EXERCISE —
The range runs from the line containing "Click the Insert Table toolbar icon" to the last line of the entries. Restate those lines word for word, without the pictures.

Pixel coordinate grounding data —
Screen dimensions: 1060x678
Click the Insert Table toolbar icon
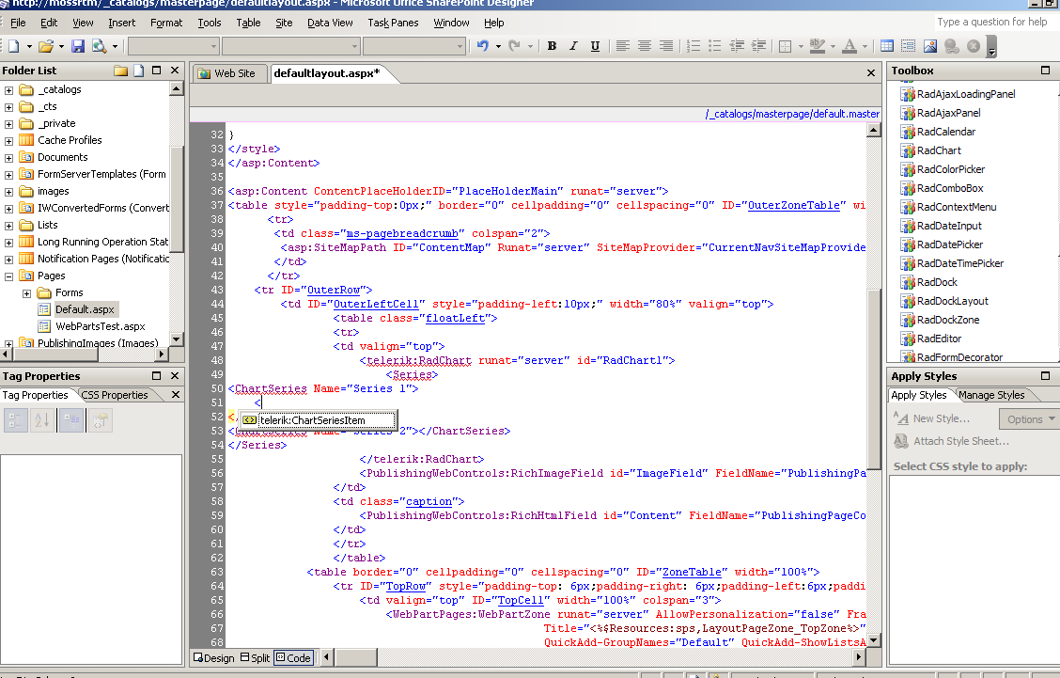(x=887, y=46)
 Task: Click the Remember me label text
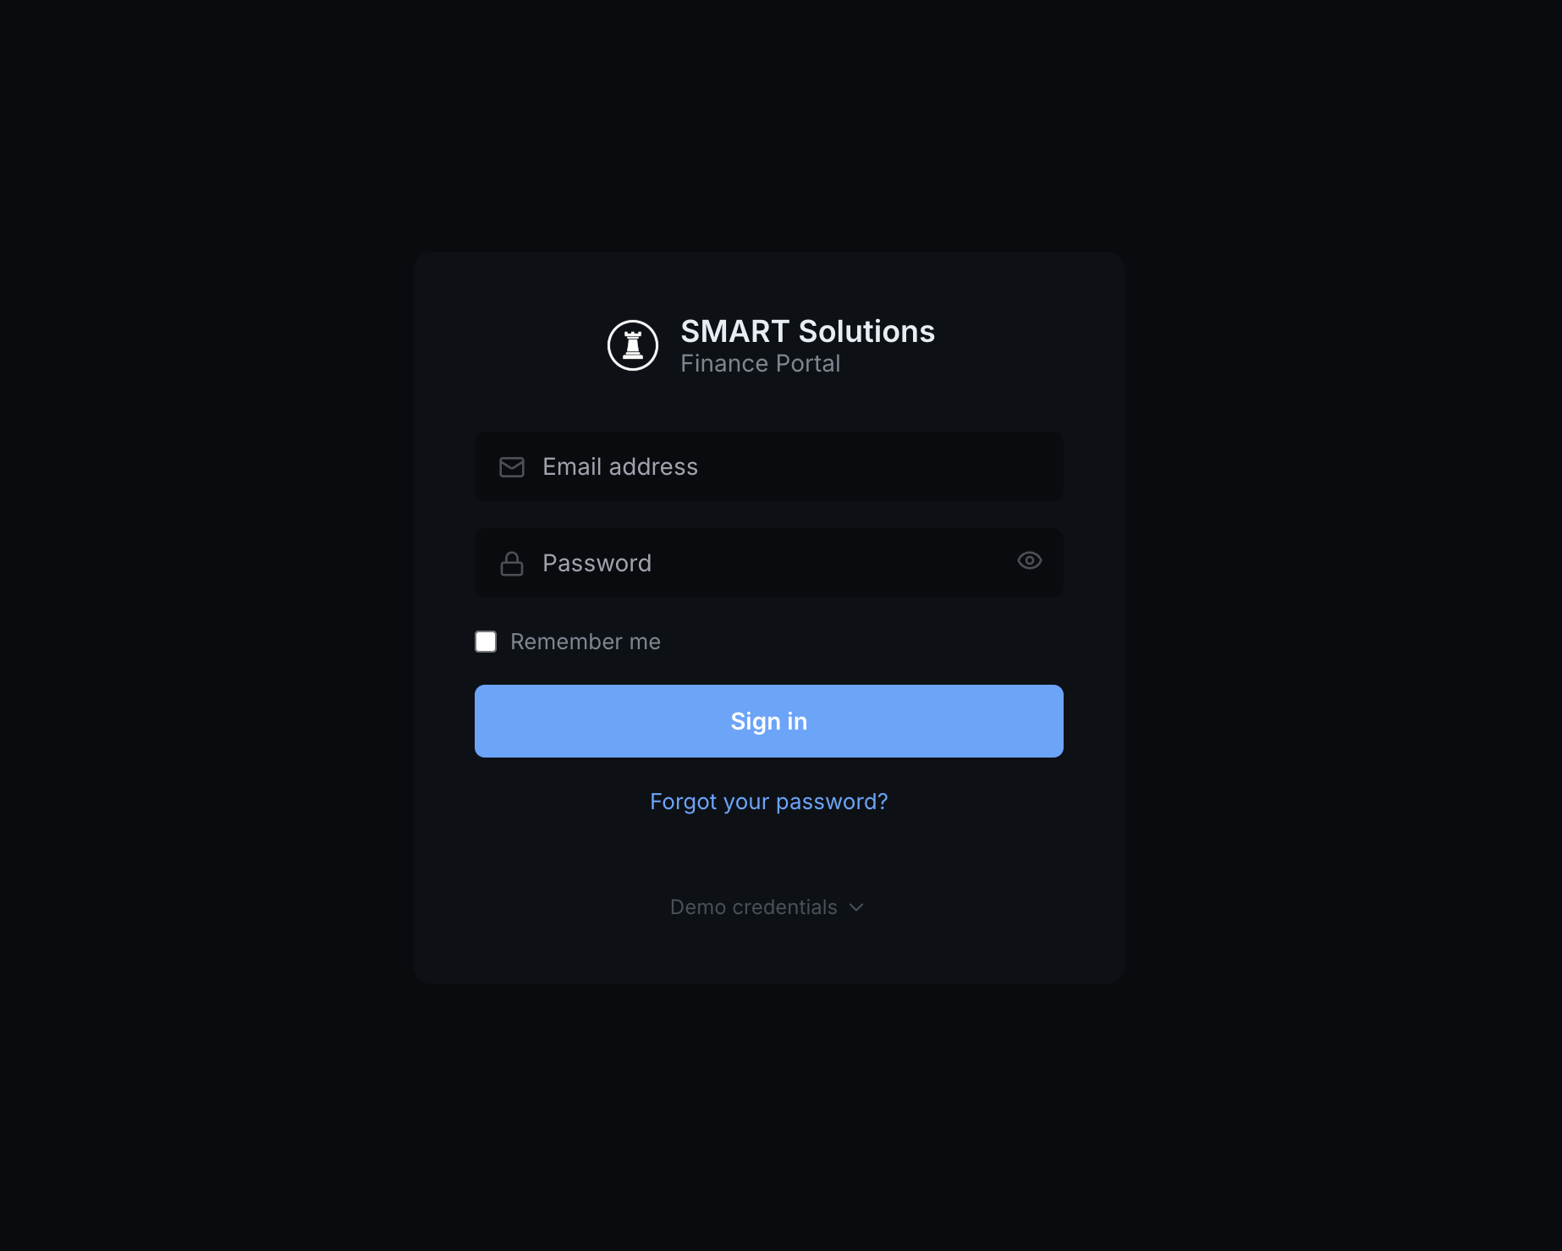coord(586,642)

SOLUTION —
Click the Insert Table toolbar icon
(x=887, y=46)
 Task: Click the Remember me label text
coord(586,642)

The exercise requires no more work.